Правила приличия, установленные на этот счет в свете, словно продиктованы духом лжи и предательства. Казаться другом человека, когда вы перестали им быть, – значит, оставлять за собой возможность вредить ему, обманывая честных людей. Я вспомнил, как знаменитый Монтескье, поссорившись с отцом де Турнемином{371}, стал во всеуслышание объявлять об этом, говоря всем и каждому: «Не слушайте ни отца Турнемина, ни меня, когда мы говорим друг о друге, потому что мы перестали быть друзьями». Этот образ действий встретил живое одобрение; все хвалили его прямоту и великодушие. Я решил в отношении Дидро последовать этому примеру. Но как из моего уединения объявить о разрыве достоверным образом и не вызвать скандала? Я решил вставить в свое сочиненье, в виде примечания, отрывок из «Книги премудрости Иисуса, сына Сирахова»{372}, полагая, что тогда этот разрыв и даже повод к нему станут совершенно ясными для посвященных, а остальные ничего не будут знать; а главное – я старался упоминать о друге, от которого отказывался, с уважением, подобающим даже угасшей дружбе. Все это можно видеть в самом сочинении.
В этом мире не знаешь, где найдешь, где потеряешь; и, видно, всякий честный поступок становится преступлением, если враждебна судьба. Тот самый шаг, которым восхищались в Монтескье, на меня навлек только порицания и упреки. Как только сочиненье мое было напечатано и я получил его экземпляры, я послал один из них Сен-Ламберу, который накануне написал мне от имени г-жи д’Удето и своего самую дружескую записку (связка Б, № 37). А вот что он написал мне, отсылая обратно экземпляр моей книги (связка В, № 38):
Обои, 10 октября 1758 г.
«Право, сударь, я не могу принять вашего подарка. Когда я прочел строки, где, упоминая о Дидро, вы цитируете отрывок из «Экклезиаста» (он ошибается: это из «Книги премудрости Иисуса, сына Сирахова»), книга выпала у меня из рук. После наших разговоров этим летом вы, казалось мне, убедились в том, что Дидро неповинен в нескромности, которую вы ему приписываете. Может быть, он в чем-нибудь и виноват перед вами, – мне это неизвестно. Но я полагаю, что это не дает вам права наносить ему публичное оскорбление. Вы знаете, каким преследованиям он подвергается, и вы присоединили голос прежнего друга к крикам завистников. Не могу скрыть от вас, сударь, насколько этот чудовищный поступок возмущает меня. Я не связан дружбой с Дидро, но я почитаю его и глубоко чувствую, какое огорчение вы причиняете человеку, которого – по крайней мере при мне – вы никогда не упрекали ни в чем, кроме некоторой слабости характера. Сударь, мы слишком расходимся в принципах, чтобы когда-нибудь договориться. Забудьте о моем существовании; наверное, это вам будет нетрудно. Я никогда не делал людям ни большого добра, ни большого зла, о которых помнят долго. Со своей стороны обещаю вам, сударь, забыть вашу личность и помнить только ваш талант».

Исходные материалы:
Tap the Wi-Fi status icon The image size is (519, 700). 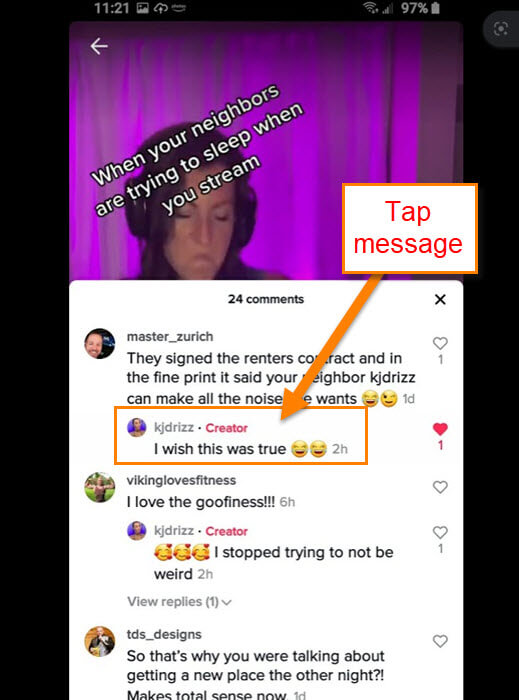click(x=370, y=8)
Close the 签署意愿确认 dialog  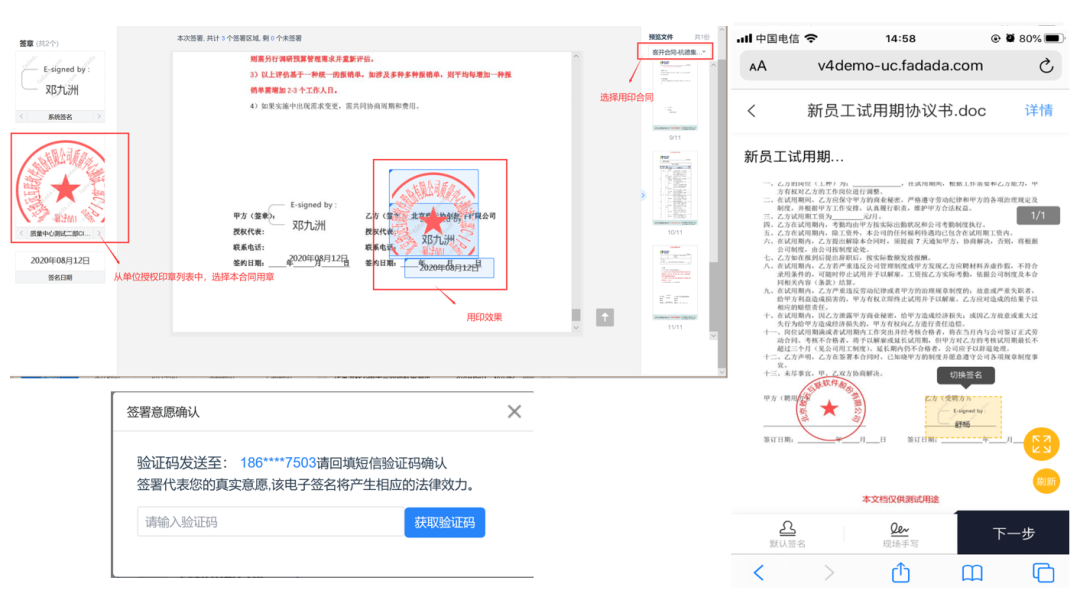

* * *

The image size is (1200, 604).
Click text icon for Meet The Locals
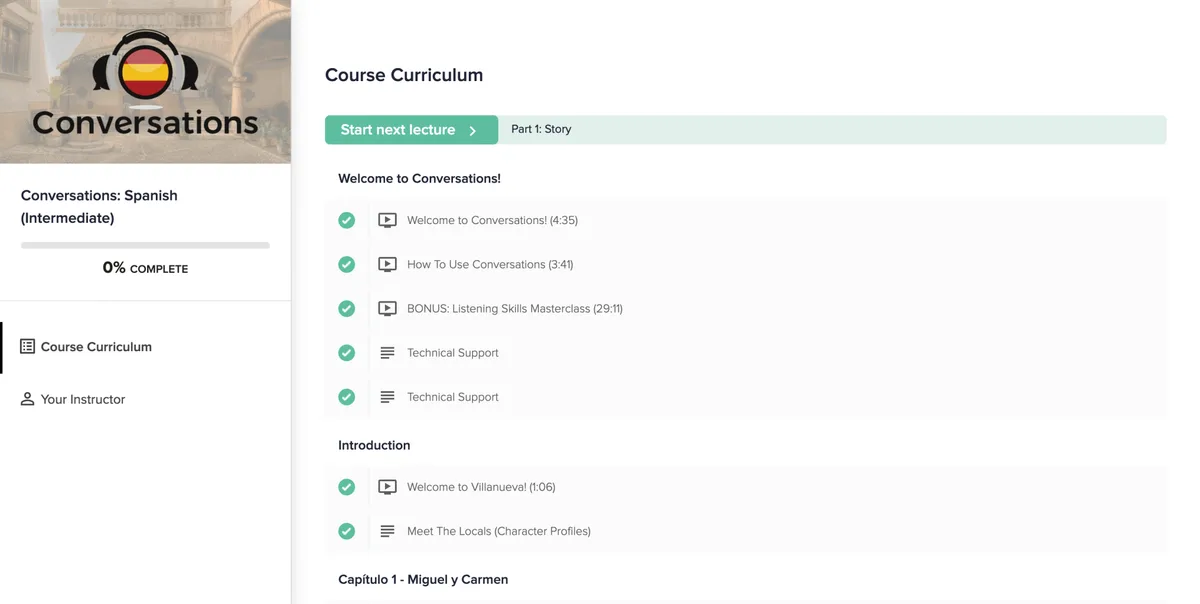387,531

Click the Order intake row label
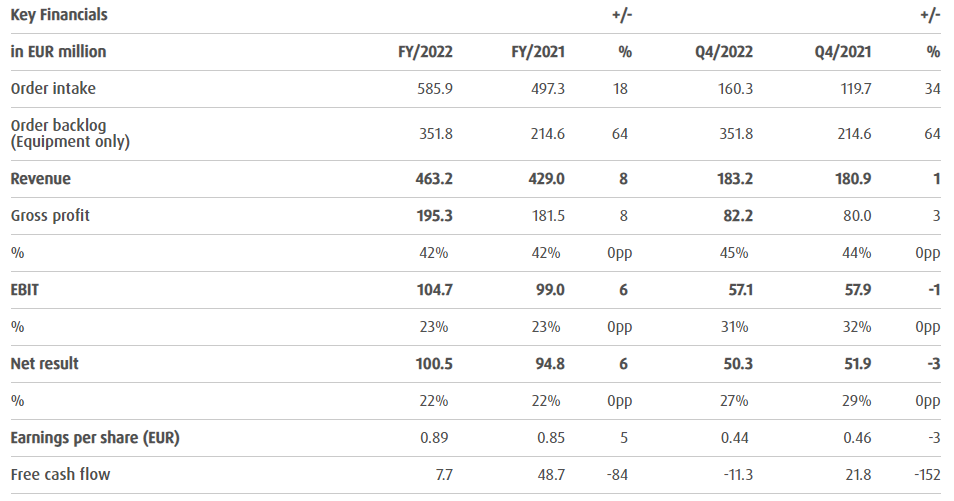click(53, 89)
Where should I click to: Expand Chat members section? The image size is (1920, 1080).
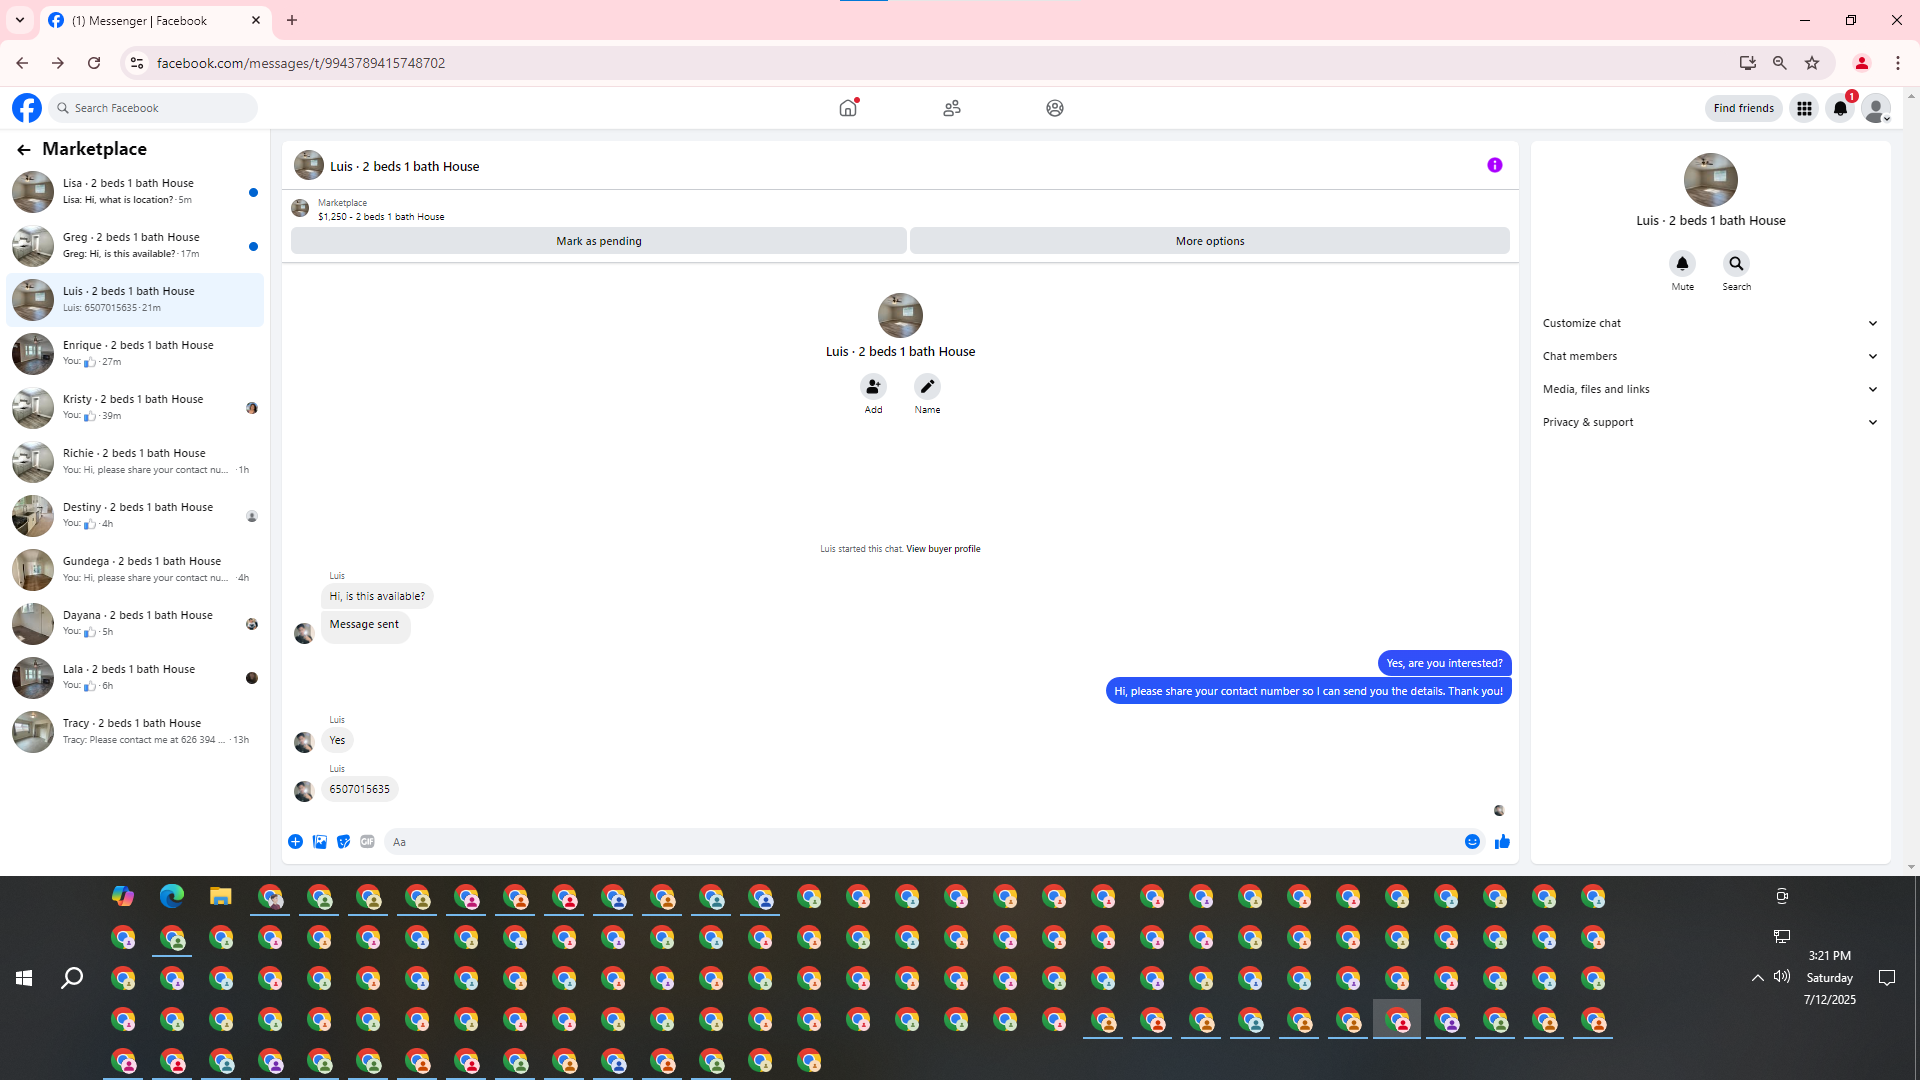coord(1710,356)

--

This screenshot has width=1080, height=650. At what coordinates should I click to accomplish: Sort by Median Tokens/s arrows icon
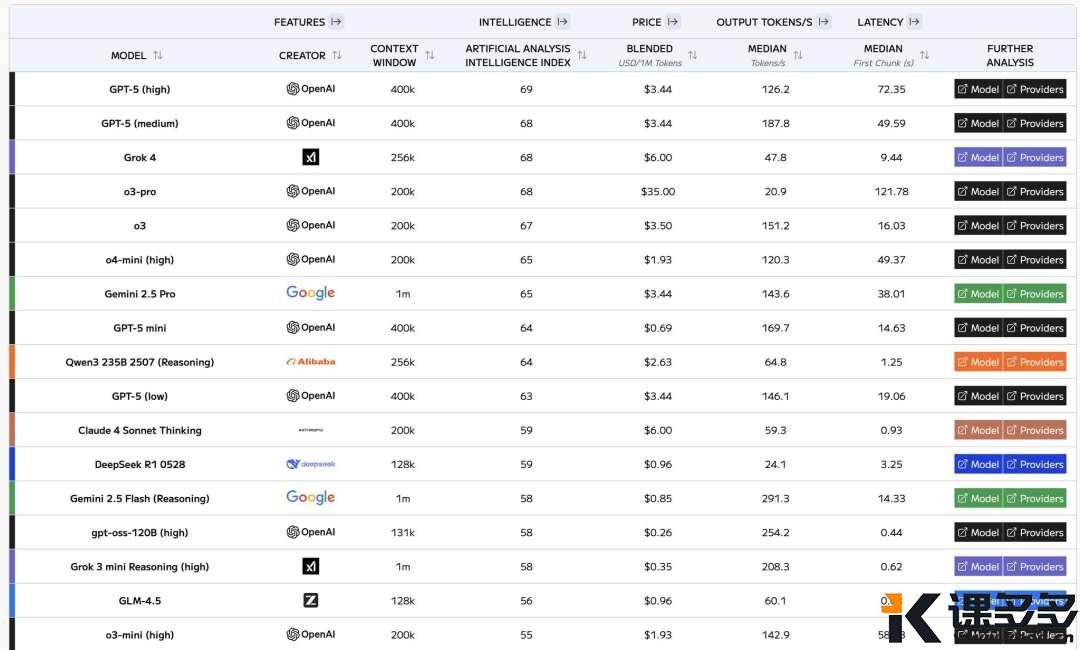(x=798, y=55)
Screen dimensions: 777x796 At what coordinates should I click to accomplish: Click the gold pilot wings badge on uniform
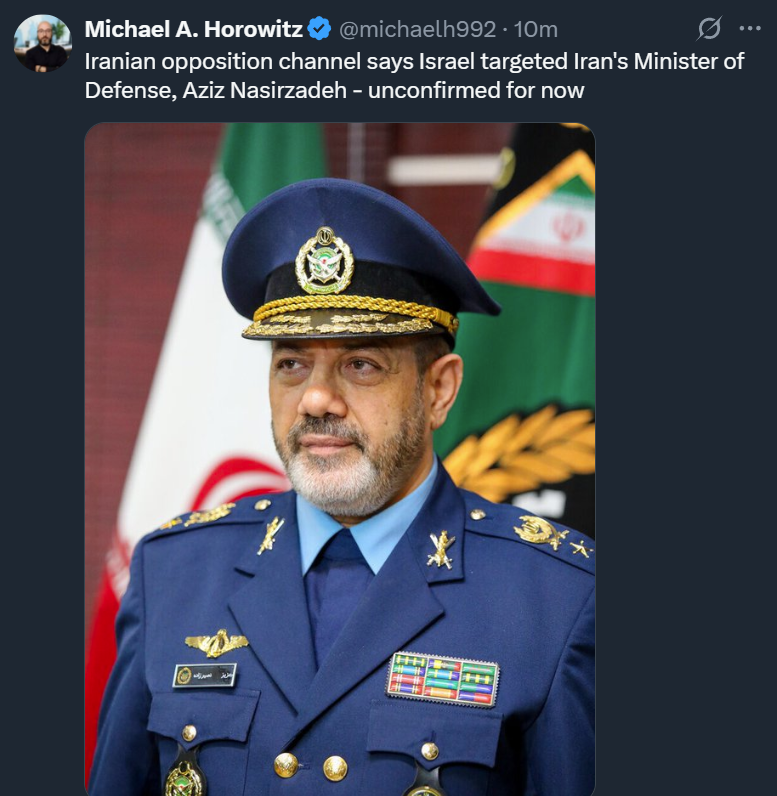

Что нужно сделать:
**a.** Замените «coordinates» на «point» в строках, начиная со строки, где есть «This screenshot has», и заканчивая строкой, где есть «Screen dimensions: 777x796», включительно. Выпишите этот участок строк заново, ничего больше не меняя и не включая картинки.
**b.** Пожалуйста, продолжите отрывок о разрыве с Дидро, начав сразу после его последней фразы.
Строки никак не связаны с отрывком.

Ответы:
**a.**
This screenshot has width=1080, height=650. At what point should I click to accomplish: Sort by Median Tokens/s arrows icon
(x=798, y=55)
Screen dimensions: 777x796 At what point should I click to accomplish: Click the gold pilot wings badge on uniform

**b.**
Это письмо столько же истерзало, сколько возмутило меня; чрезмерность огорченья наконец вернула мне гордость, и я ответил ему следующей запиской:
Монморанси, 11 октября 1758 г.
«Сударь, читая ваше письмо, я оказал вам честь, удивившись ему, и имел глупость испытать из-за него волненье; но я нашел, что оно недостойно ответа.
Я больше не хочу переписывать по заказам г-жи д’Удето. Если она не имеет намерения оставить у себя то, что находится у нее, то может прислать мне обратно; я верну ей деньги. Если она оставит рукописи у себя, – пусть все-таки пришлет за оставшейся бумагой и деньгами. Прошу ее одновременно вернуть мне проспект, который у нее хранится. Прощайте, сударь».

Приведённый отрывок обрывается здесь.